--- start ---

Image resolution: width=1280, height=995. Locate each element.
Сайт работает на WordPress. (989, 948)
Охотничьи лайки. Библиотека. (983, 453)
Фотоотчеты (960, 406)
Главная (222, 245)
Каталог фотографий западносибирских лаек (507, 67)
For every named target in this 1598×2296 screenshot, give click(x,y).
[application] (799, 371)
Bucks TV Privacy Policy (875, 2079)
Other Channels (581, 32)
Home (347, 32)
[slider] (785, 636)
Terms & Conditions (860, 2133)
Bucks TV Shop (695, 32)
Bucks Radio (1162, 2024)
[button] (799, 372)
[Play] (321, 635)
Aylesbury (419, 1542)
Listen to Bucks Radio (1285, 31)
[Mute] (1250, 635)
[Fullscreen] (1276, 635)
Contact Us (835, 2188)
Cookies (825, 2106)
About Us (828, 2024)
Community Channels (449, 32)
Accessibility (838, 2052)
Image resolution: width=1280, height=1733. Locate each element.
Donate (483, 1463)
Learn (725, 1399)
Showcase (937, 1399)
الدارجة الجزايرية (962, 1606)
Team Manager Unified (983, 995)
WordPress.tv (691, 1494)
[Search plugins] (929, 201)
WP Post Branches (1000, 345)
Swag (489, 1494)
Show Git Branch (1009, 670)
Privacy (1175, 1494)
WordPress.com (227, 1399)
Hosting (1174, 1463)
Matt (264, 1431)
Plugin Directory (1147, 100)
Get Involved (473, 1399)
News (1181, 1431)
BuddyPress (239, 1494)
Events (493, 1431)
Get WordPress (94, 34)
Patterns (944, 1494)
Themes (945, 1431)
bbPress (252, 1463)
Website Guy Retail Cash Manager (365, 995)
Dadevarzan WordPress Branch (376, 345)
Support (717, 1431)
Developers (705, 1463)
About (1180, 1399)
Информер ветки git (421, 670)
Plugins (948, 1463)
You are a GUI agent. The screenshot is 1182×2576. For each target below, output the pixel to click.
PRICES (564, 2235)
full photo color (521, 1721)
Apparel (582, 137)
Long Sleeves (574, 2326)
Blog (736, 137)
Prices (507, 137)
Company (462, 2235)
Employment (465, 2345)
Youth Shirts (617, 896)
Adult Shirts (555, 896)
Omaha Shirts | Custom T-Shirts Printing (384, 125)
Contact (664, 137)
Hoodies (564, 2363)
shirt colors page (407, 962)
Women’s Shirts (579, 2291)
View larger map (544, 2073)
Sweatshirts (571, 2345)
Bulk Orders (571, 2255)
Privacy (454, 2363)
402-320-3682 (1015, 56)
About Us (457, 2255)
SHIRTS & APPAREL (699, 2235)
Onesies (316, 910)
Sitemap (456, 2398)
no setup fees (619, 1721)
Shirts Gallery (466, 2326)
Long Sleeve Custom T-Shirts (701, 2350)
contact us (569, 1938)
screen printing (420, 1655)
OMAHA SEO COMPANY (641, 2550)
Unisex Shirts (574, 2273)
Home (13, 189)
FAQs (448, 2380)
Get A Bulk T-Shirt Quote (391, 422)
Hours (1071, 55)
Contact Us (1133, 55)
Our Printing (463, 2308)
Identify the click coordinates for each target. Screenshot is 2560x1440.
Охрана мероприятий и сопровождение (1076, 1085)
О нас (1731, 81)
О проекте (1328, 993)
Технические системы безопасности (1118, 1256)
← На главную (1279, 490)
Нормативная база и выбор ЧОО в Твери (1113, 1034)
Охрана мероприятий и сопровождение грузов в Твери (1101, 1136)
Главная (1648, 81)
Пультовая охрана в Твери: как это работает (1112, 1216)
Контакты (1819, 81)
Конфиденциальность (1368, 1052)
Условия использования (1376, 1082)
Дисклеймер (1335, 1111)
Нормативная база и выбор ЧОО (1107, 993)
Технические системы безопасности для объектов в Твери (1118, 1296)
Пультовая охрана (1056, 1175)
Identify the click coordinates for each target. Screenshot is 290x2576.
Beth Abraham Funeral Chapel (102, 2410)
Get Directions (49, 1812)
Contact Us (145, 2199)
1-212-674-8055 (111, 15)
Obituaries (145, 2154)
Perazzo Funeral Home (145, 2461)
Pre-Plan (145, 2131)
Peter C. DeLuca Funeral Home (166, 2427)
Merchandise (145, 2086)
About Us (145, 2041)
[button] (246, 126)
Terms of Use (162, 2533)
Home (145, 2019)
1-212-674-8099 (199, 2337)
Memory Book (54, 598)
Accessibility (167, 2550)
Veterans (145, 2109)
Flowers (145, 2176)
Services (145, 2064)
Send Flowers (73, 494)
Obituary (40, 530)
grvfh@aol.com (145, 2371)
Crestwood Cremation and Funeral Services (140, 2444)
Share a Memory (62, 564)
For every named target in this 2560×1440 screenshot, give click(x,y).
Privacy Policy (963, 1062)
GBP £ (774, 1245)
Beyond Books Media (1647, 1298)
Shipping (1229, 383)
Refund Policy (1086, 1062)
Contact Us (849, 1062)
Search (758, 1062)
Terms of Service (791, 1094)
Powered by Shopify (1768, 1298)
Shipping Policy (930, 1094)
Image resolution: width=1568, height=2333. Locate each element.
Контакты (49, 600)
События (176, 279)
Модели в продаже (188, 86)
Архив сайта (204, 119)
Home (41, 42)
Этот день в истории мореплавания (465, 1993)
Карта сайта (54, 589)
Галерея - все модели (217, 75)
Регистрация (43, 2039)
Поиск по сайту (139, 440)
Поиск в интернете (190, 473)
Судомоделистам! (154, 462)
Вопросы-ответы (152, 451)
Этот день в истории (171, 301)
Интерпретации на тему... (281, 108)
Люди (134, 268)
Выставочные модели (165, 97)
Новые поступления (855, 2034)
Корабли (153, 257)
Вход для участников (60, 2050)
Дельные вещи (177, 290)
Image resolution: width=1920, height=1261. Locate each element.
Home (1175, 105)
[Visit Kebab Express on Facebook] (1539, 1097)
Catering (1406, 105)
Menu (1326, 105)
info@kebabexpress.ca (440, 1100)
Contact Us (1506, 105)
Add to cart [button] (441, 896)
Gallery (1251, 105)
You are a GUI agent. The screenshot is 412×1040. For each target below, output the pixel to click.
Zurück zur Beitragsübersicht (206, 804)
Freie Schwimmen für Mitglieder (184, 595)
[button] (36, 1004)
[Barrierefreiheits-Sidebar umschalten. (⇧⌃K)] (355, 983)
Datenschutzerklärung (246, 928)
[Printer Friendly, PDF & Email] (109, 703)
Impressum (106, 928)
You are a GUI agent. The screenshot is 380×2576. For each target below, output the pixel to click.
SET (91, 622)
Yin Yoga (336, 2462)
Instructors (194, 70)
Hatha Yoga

--- end ---

- _Set task_
Rewrite every line from the start of the entries through the line that contains "Home (347, 32)", including both ends and the requests, and multiply each coordinate in the answers by 2.6, rounding to whole numbers with halves rounded up. Give only those lines.

- _Answer for the task_
Image resolution: width=1280, height=995. Locate each element.
Сайт работает на WordPress. (2571, 2465)
Охотничьи лайки. Библиотека. (2556, 1178)
Фотоотчеты (2496, 1056)
Главная (577, 637)
Каталог фотографий западносибирских лаек (1318, 174)
For every named target in this 1598×2296 screenshot, give click(x,y).
[application] (2077, 965)
Bucks TV Privacy Policy (2275, 5405)
Other Channels (1511, 83)
Home (902, 83)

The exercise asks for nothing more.